Preamble: Pang

The staff member at the United check in counter at the Madison airport wasn't sure how to handle an international traveler with dual citizenship in both the departure (USA) and destination (Australia) countries.

When I had arrived at the Madison WI airport, the recommended two or so hours prior to my first flight, there was no line at the check in.

"Thanks for getting rid of all the lines," I jokingly said to the Asian woman "manning" the desk, by way of greeting.

"You must be here a little early," she replied, smiling, with an accent I took to be Laotian, in my standard American ignorance of other cultures. The basis for my surmise, drawing from most Americans' primary information source - pop culture - is that her accent reminded me of that of the Laotian character in the animated TV sitcom, "King of the Hill."

I presented the woman, whose name was Pang, I soon discovered, with my two passports and told her I would be traveling to Australia. At first, she picked up my American passport and swiped it through the reader on her console.

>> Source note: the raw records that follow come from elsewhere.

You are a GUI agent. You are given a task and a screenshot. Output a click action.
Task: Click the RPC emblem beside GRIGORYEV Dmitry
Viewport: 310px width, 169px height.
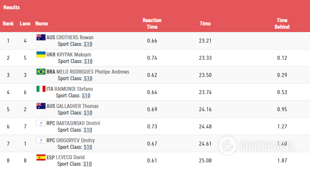41,140
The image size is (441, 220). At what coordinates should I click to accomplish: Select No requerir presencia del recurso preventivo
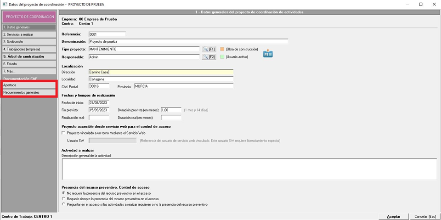(63, 193)
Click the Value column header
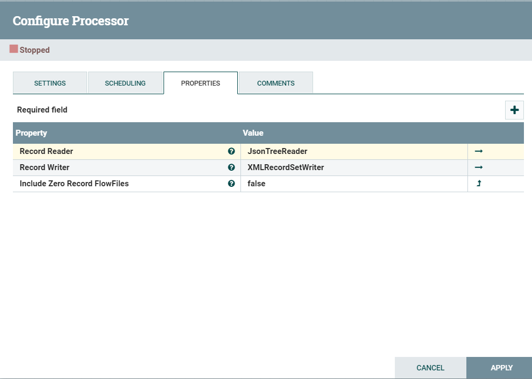Viewport: 532px width, 379px height. (253, 133)
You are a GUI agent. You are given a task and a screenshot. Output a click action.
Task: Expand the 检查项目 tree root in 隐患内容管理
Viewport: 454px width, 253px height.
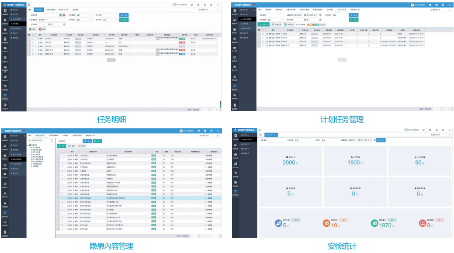click(x=28, y=145)
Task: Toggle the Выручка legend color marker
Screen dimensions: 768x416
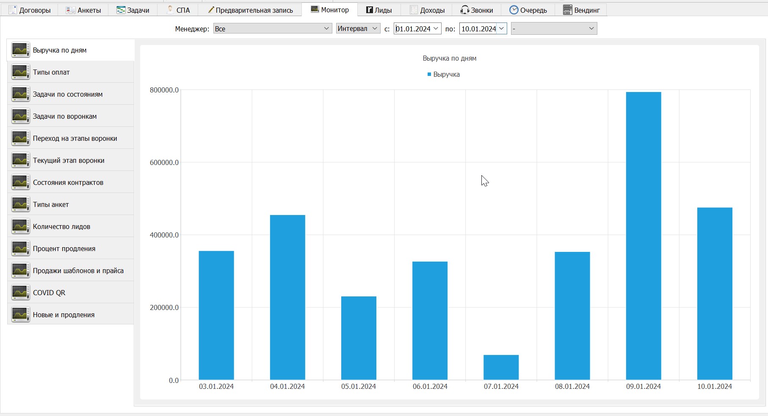Action: pyautogui.click(x=429, y=74)
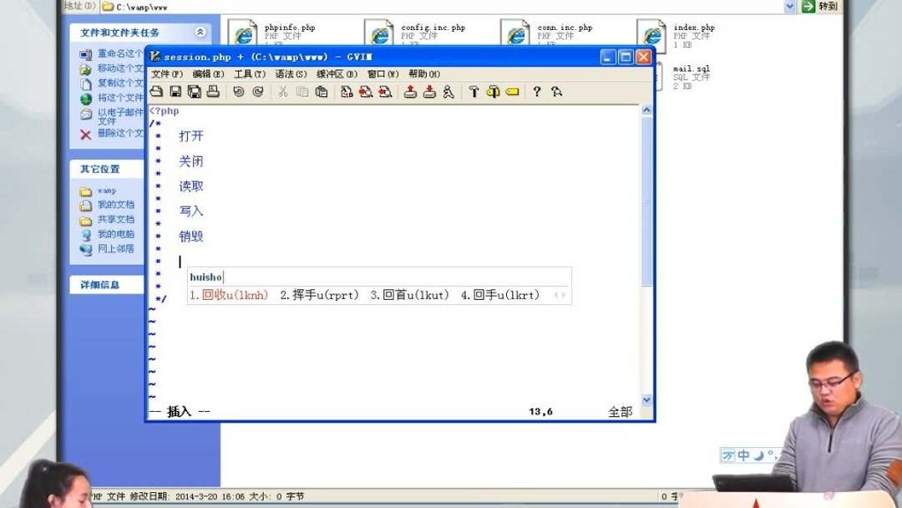This screenshot has height=508, width=902.
Task: Select the Undo icon in GVIM toolbar
Action: coord(240,92)
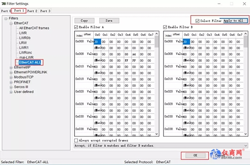Click the Copy button
This screenshot has width=250, height=165.
85,20
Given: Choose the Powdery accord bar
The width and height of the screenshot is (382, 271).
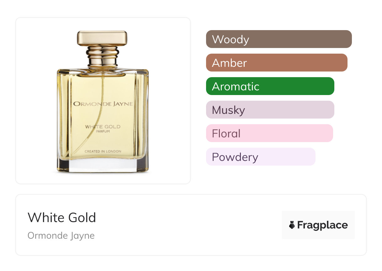Looking at the screenshot, I should click(260, 157).
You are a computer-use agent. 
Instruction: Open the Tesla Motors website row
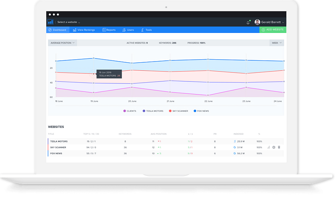pos(166,141)
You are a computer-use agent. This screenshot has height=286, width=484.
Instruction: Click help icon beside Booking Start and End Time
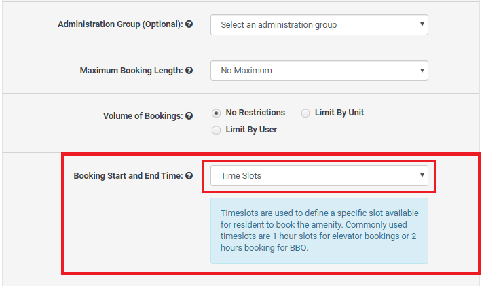[x=189, y=175]
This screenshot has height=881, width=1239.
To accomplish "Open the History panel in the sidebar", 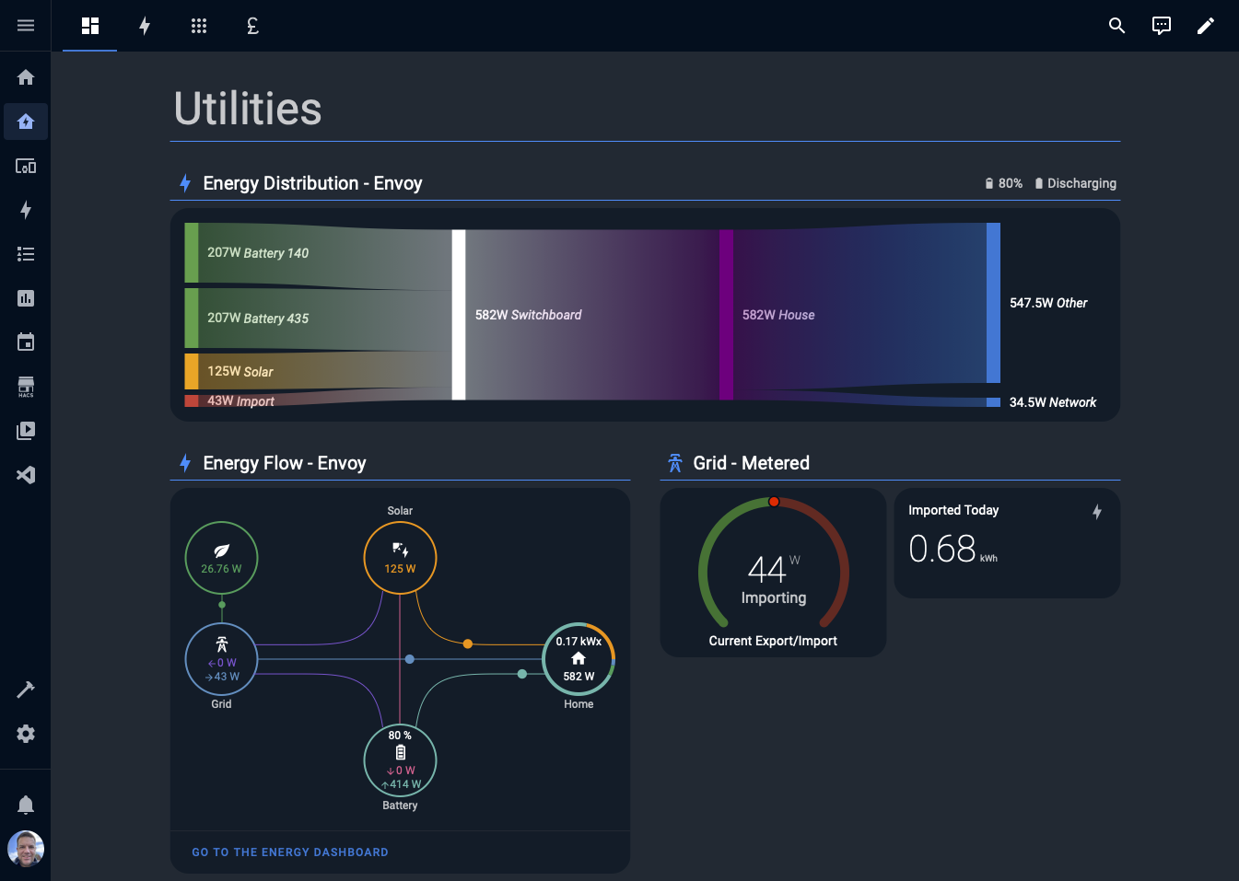I will pos(25,298).
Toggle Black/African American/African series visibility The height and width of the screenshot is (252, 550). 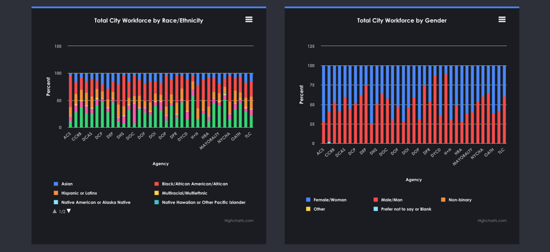tap(195, 184)
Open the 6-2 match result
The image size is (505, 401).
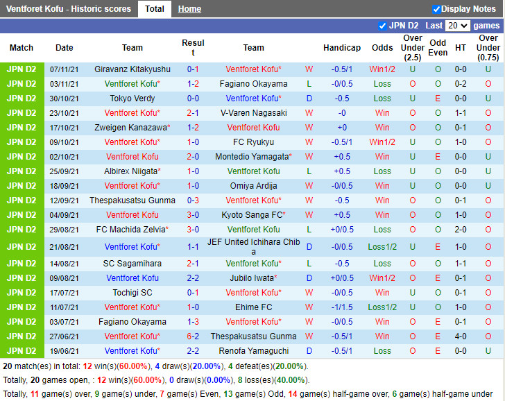click(x=193, y=336)
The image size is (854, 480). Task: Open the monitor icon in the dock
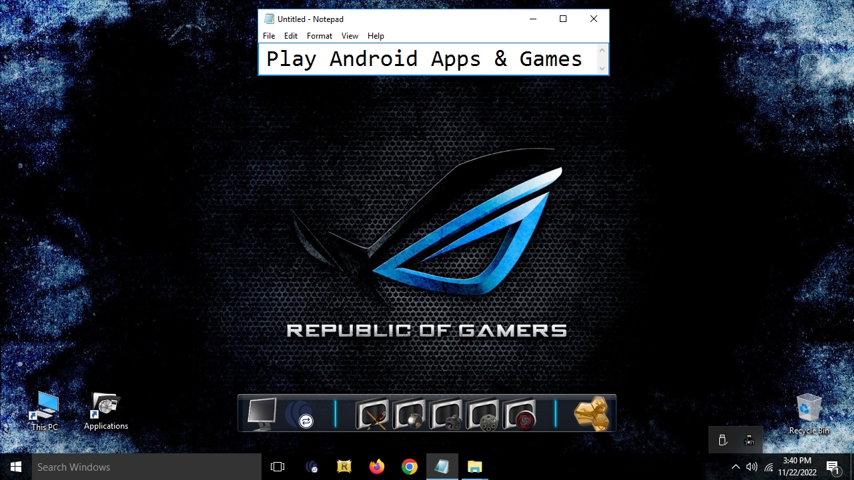click(261, 413)
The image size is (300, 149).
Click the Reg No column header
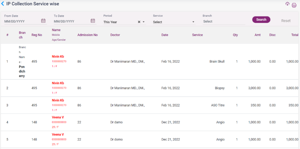(x=37, y=35)
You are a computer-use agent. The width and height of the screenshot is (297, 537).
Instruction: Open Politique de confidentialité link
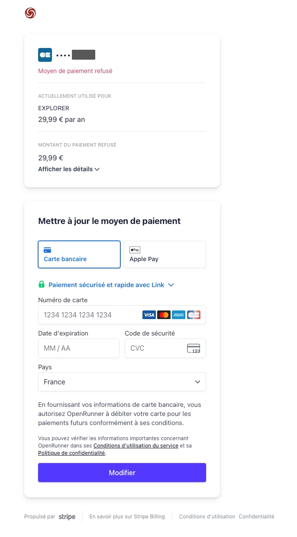point(71,453)
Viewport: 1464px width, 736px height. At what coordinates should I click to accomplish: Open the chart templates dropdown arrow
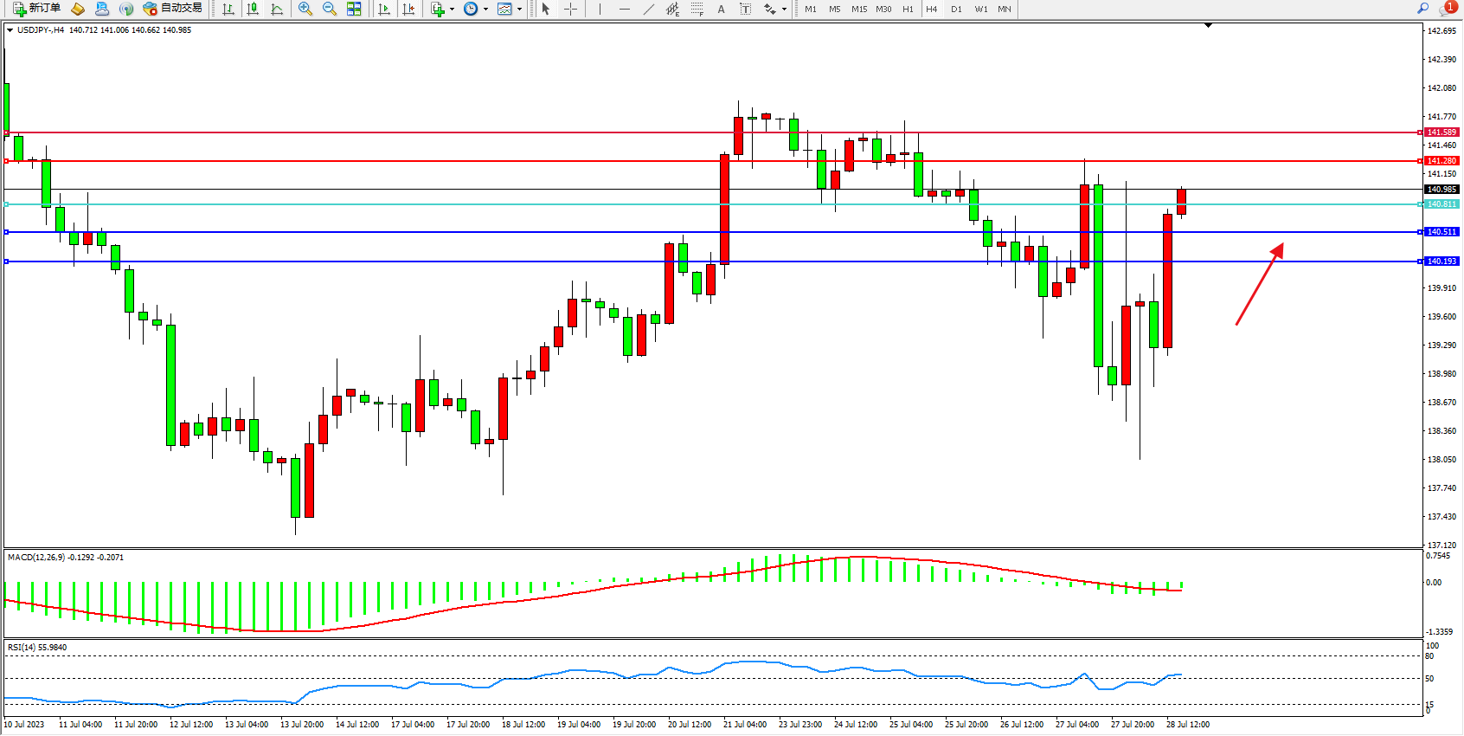pyautogui.click(x=519, y=10)
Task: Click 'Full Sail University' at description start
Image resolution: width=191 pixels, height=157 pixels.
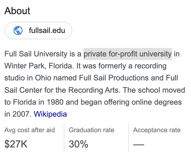Action: [x=36, y=54]
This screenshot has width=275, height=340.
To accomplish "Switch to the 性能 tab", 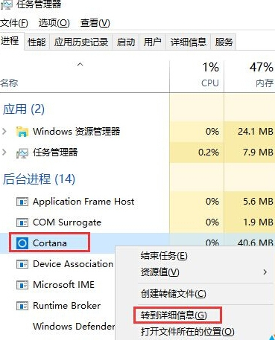I will click(37, 42).
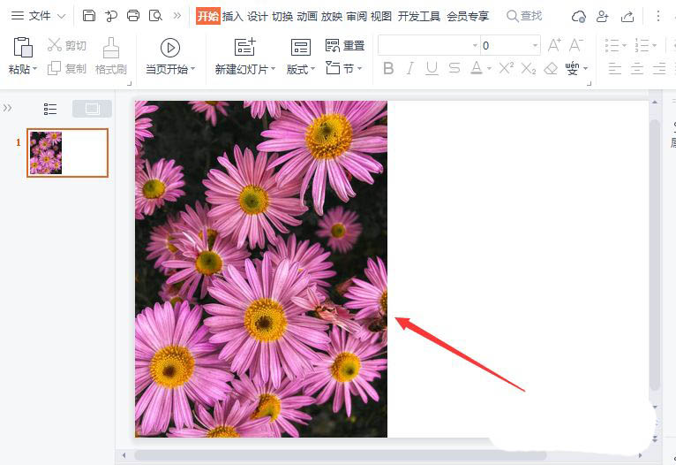Open the 设计 ribbon tab
Viewport: 676px width, 465px height.
[x=257, y=16]
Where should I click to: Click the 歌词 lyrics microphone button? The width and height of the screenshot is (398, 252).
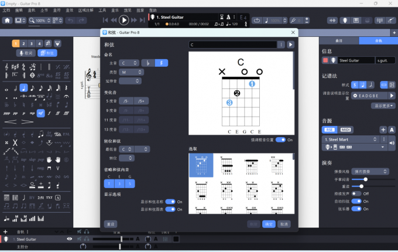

"I think you may want to use the Australian one for my outgoing trip," I advised, drawing on past experience from the handful of forays I have taken down under in the past 30 years or so. "Because the American one will probably make you enter visa info, which I don't have."

She pondered her screen for a moment and then opted for expediency.

"I make a call," she said, picking up her walkie talkie. She spoke to someone named Connie for a few seconds, then set the walkie down and said to me, "This my first time with dual citizenship...I call...make sure I do it right. I am new. [Connie] will come down and help. She is just pushing out a jet bridge."

As it turned out, jet bridge pushing out is a process rife with delays. When it was discovered that Connie would be there no sooner than 15 minutes from Pang's follow up inquiry on the walkie, Pang went to plan B.

"I call Customer Service." Customer Service confirmed that it was indeed my Australian passport that would free Pang from her newbie dilemma and the rest of the check in process went to plan.

"Glad I could assist in your training, Pang. That will be $50," I joked...on the square. That would compensate me for United's bogus $25 checked bag fee and leave me with a handy net profit of $25.

She smiled and handed me two of the three boarding passes I would need to get to Melbourne, Australia.

"You have to get last boarding pass in Chicago," Pang said. "I cannot issue that here. Just ask at gate and they will print for you. Enjoy your trip."

The Travel Gods smiled upon me at Security, where there was also no line. I made it to my gate a good 90 minutes before my flight to Chicago, the first leg in what will be a 30 hour marathon of air travel, allowing me ample time for this blog post of creative nonfiction.